▶ _TASK DESCRIPTION_: Among the entries below, how many lines have the word "height"? Answer only with the number.

▶ _EXERCISE INPUT_:
┌────────

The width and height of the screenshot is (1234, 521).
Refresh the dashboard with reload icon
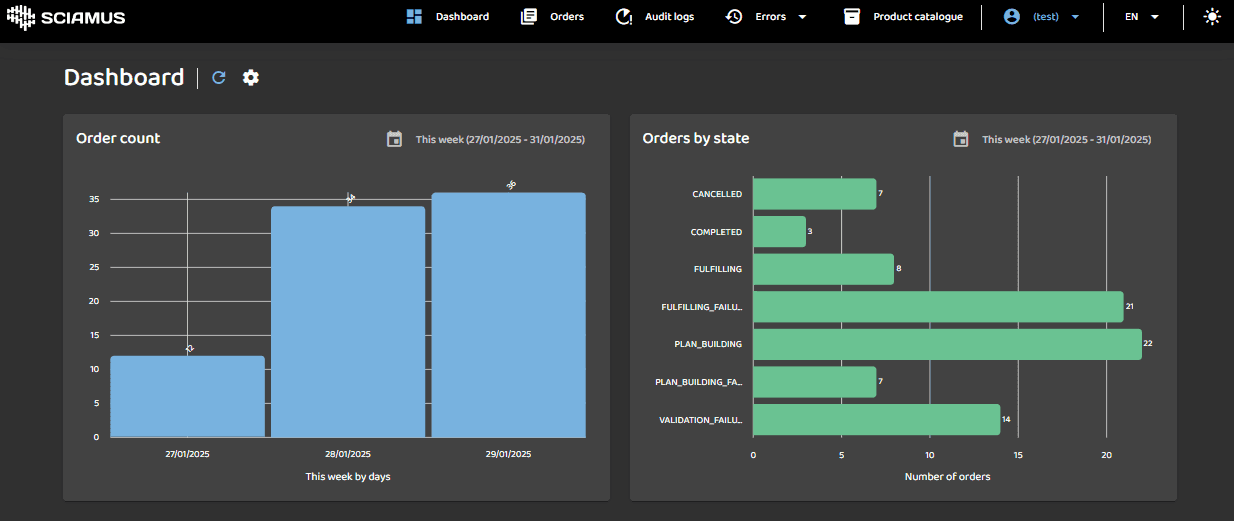[219, 78]
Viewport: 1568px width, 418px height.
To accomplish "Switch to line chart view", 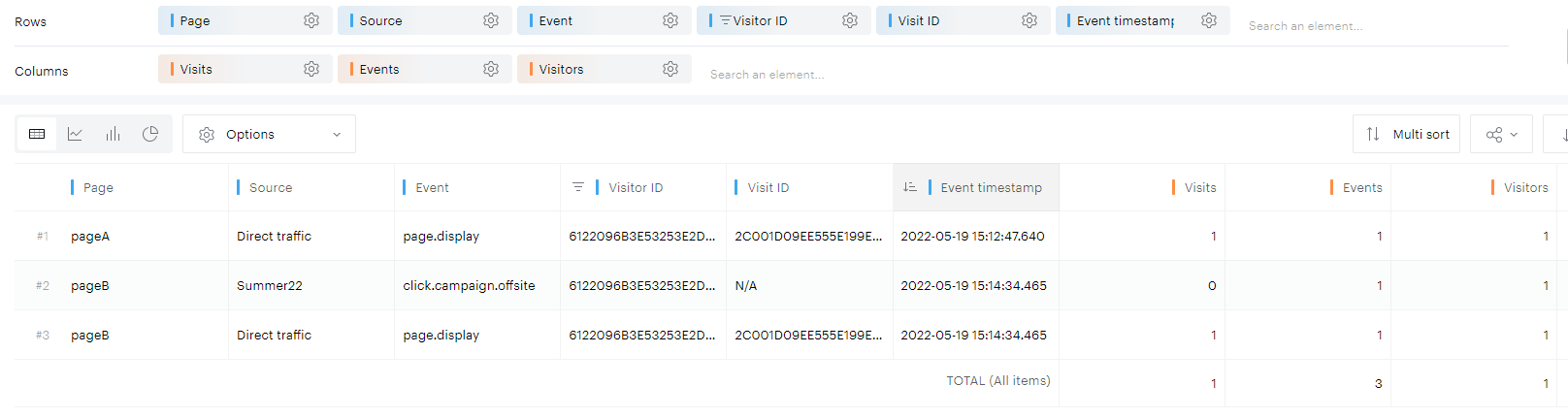I will (75, 134).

└────────

▶ _EXERCISE RESULT_: 2